Replay historical prediction market data through the exact same pipeline you use in live trading. Get equity curves, trade logs, Sharpe ratios, Brier scores, and CSV exports from a single function call.
Full Code
"""Backtest a simple market maker on historical prediction market data."""
import horizon as hz
from horizon.context import FeedData
def fair_value(ctx: hz.Context) -> float:
feed = ctx.feeds.get("default", FeedData())
return feed.price if feed.price > 0 else 0.50
def quoter(ctx: hz.Context, fair: float) -> list[hz.Quote]:
skew = ctx.inventory.net * 0.002
return hz.quotes(fair - skew, spread=0.06, size=5)

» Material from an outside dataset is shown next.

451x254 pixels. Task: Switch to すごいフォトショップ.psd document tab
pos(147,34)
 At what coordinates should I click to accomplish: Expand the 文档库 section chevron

# Generate sample data: price oscillating around 0.50
data = [
{"timestamp": float(i), "price": 0.50 + 0.05 * ((-1) ** i) * (i % 10) / 10}
for i in range(500)
]
result = hz.backtest(
name="simple_mm_backtest",
markets=["test-market"],
data=data,
pipeline=[fair_value, quoter],
risk=hz.Risk(max_position=50, max_drawdown_pct=10),
initial_capital=100.0,
)
print(result.summary())
print(f"\nTrades: {len(result.trades)}")
print(f"Final equity: ${result.equity_curve[-1][1]:.2f}")
# Export
result.to_csv("equity.csv", what="equity")
result.to_csv("trades.csv", what="trades")
How It Works
The backtest engine replays your data through the same pipeline that hz.run() uses in live trading:
-
Data normalization: Your input (dicts, CSV, or DataFrame) is converted into a chronological timeline of
Tick objects with timestamp, price, bid, ask, and volume fields.
-
Timeline construction: All ticks across all feeds are merged into a single sorted timeline. Each timestamp carries forward the latest state of every feed (carry-forward interpolation).
-
Pipeline execution: At each tick, the engine builds a
Context with current feed data and inventory, then runs your pipeline functions in order. The output quotes are submitted to the internal paper exchange.
-
Paper matching: The paper exchange matches resting orders against the current feed price. Fills update positions and P&L.
-
Metrics computation: After all ticks are processed,
BacktestResult lazily computes Sharpe, Sortino, Calmar, drawdown, win rate, profit factor, and prediction-market-specific metrics like Brier score.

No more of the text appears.